Si la Fédération internationale de l'automobile (FIA) reçoit un coup de fil de Hollywood, qu'elle ne soit pas surprise. C'est juste pour discuter de l'adaptation cinématographique de ce que l'on appelle désormais le "Crashgate".
On pensait le dossier refermé depuis que les instances avaient décidé d'infliger du sursis à Renault, de condamner Pat Symonds, alors directeur technique de l'écurie, et de bannir à vie du monde de la F1, Flavio Briatore. Mais, un nouveau rebondissement relance le scandale. Attention révélation: la victime pourrait être le cerveau. Ça vous colle à votre chaise, hein.
Jusqu'ici, on pensait que les méchants Symonds et Briatore avaient forcé leur gentil pilote, Nelson Piquet Jr. à fracasser, en pleine course, sa monoplace contre un mur pour favoriser le leader de l'équipe, Fernando Alonso.

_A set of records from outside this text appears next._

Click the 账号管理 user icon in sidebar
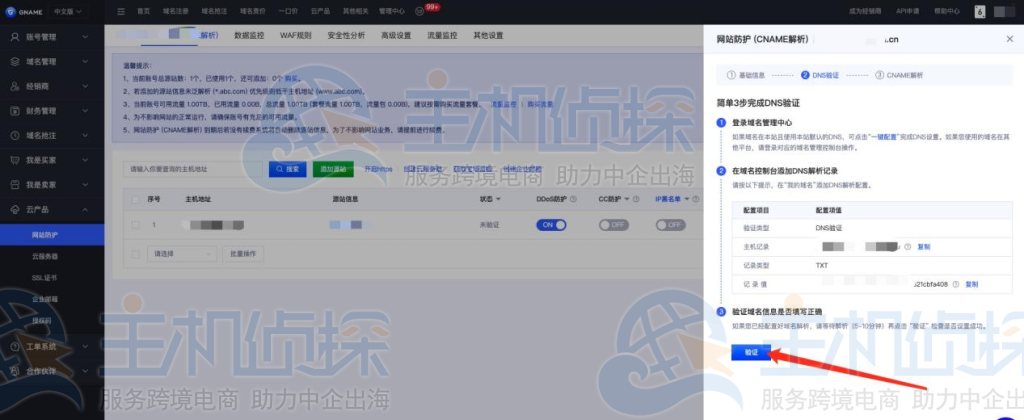Viewport: 1024px width, 420px height. [x=15, y=37]
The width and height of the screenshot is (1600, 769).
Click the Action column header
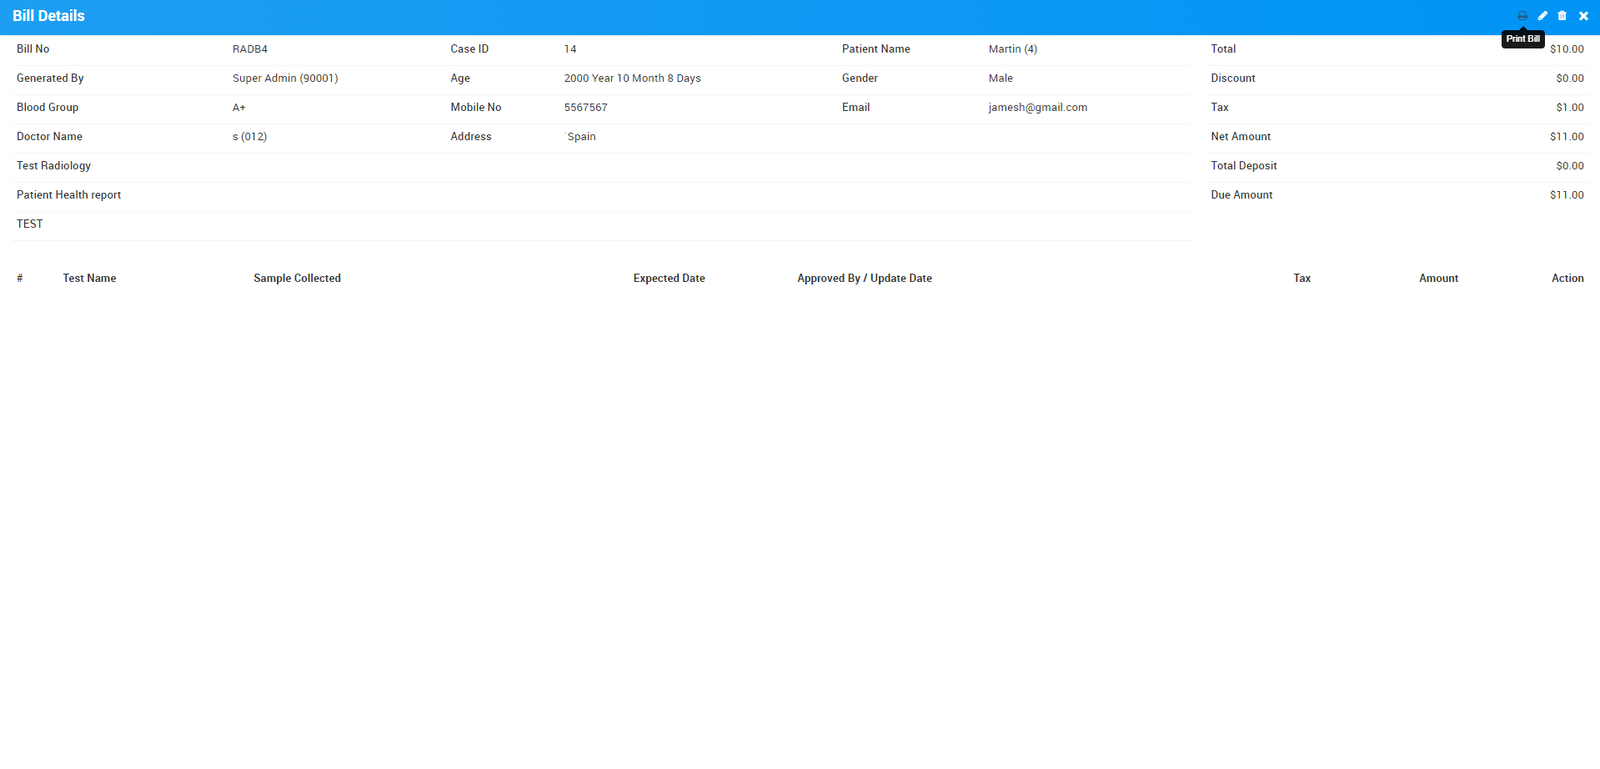[x=1567, y=278]
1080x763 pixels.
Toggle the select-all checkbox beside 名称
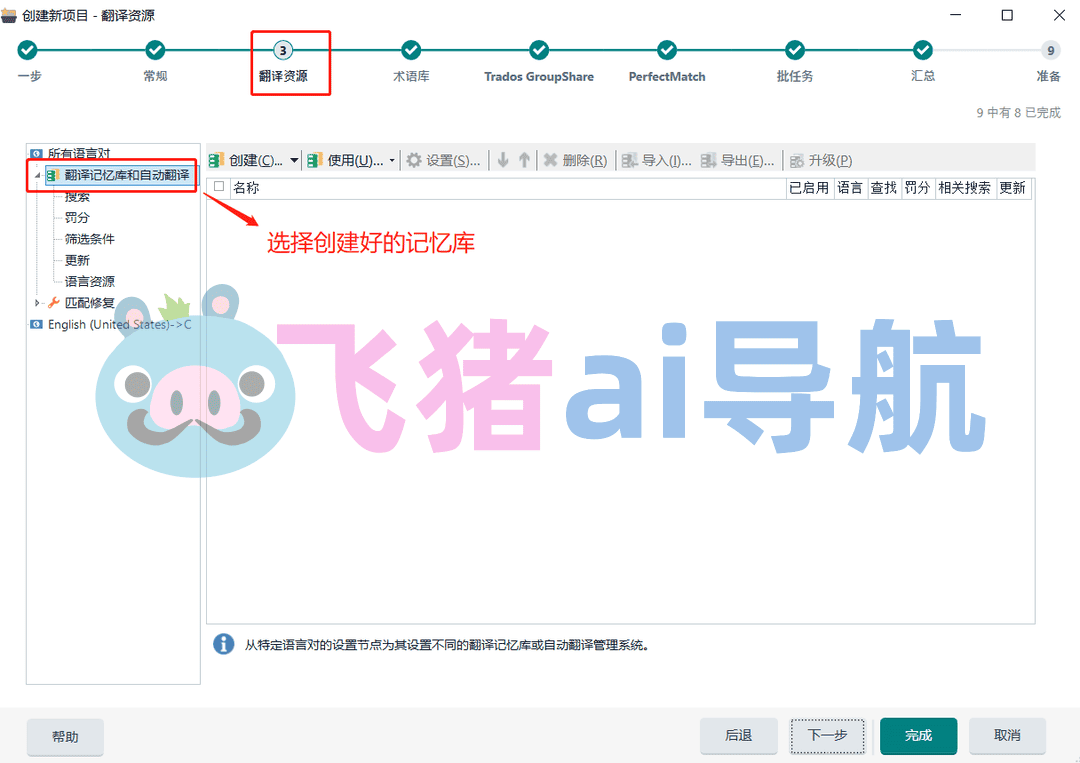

La FIA avait pris ce parti et avait puni les responsables, tout en offrant l'immunité à Nelsinho s'il collaborait avec eux.
Mais, mercredi, la FIA a rendu publics plusieurs documents relatifs à l'affaire, qui contredisent sa version des faits. Selon des témoignages de Pat Symonds et d'un employé anonyme de Renault (que l'écurie nomme le "dénonciateur"), Nelsinho aurait lui-même suggéré ce plan machiavélique.
"Il m'apparaît que dans toutes les déclarations et tous les rapports externes que j'ai lus, un point essentiel manque, qui est que l'idée de l'accident a été entièrement conçue par Nelson Piquet Jr. Il a été le premier à m'approcher avec cette idée", a accusé Symonds dans une lettre à la FIA.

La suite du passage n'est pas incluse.